It's been a LONG time since I looked at the actual numbers, but I once calculated a figure of about 1kg per square meter of solar cell, excluding power conditioning hardware. Which means your 300MW orbital solar array has a mass -- FOR THE ARRAYS ALONE -- of 420 tons. Nobody knows the exact cost of a typical HIIB launch, but let's be generous and assume they're secretly competitive with SpaceX (only in their wildest dreams, but let's pretend that for now) and give them a cost to orbit of around $5,000/kg.
So the cost
just to launch the solar panels would be $2.1 billion. And that's before you factor in the cost of the power conditioning hardware, the microwave transmitters, the control systems, the various components of the truss structure, support structure, stationkeeping hardware, etc. And all of THAT before you factor in the cost of the receiving station, which is basically a whole second power plant of its own. This is, in the end, about $10 billion for a power plant that produces only slightly more electricity than a coal-fired plant that could be setup for $400 million. And the really shitty part is, you could actually eliminate most of that cost by simply NOT launching the solar panels into orbit; most GROUND-based solar power plant in the 300MWe range cost between $500 and $700 million to build. And remember that this is based on the assumption that Japan can achieve launch costs that even SpaceX can barely sustain; the real figure, once you include development costs, and the actual cost of Japan's launch vehicles, would be in the neighborhood of $50 to $100 billion.

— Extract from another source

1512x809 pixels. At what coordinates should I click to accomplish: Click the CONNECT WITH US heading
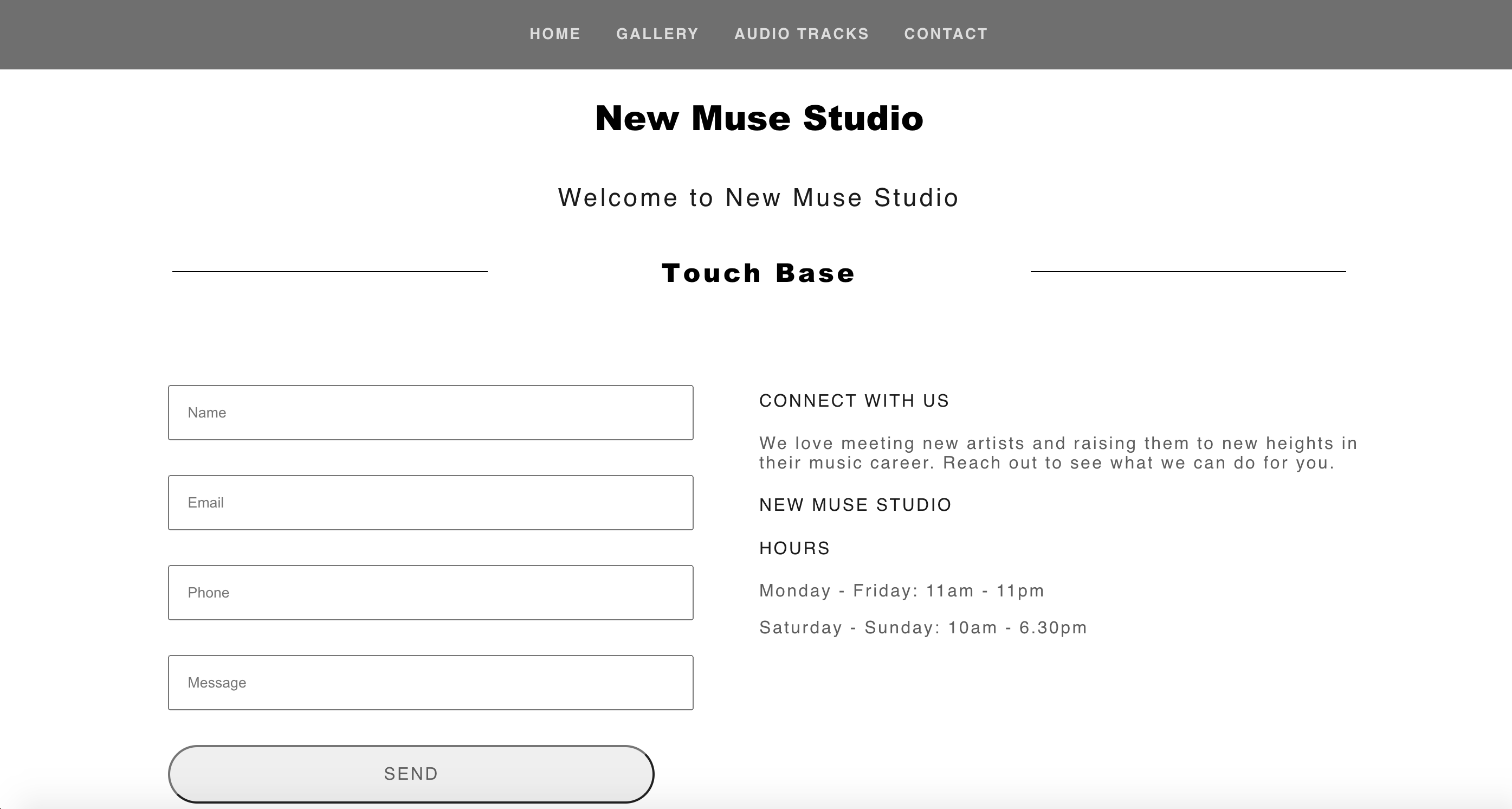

So orbital solar energy as a commodity IN AND OF ITSELF makes no economic sense. It does exactly what ground-based solar does, it just does it way less efficiently and way more expensively. It is, on the other hand, a relatively cheap way for a very large facility already in place to take advantage of its surplus natural resources -- e.g. an abundance of intense sunlight -- and export that resource back to Earth. That is, people who ALREADY LIVE IN SPACE would find orbital solar power to be one of their most convenient export commodities.
Basically: orbital solar power will never be profitable to anyone who doesn't already live in orbit. It costs too much to ship all that hardware up the gravity well -- and is too risky to leave it all unattended for years at a time -- for it to be even slightly practical from our end.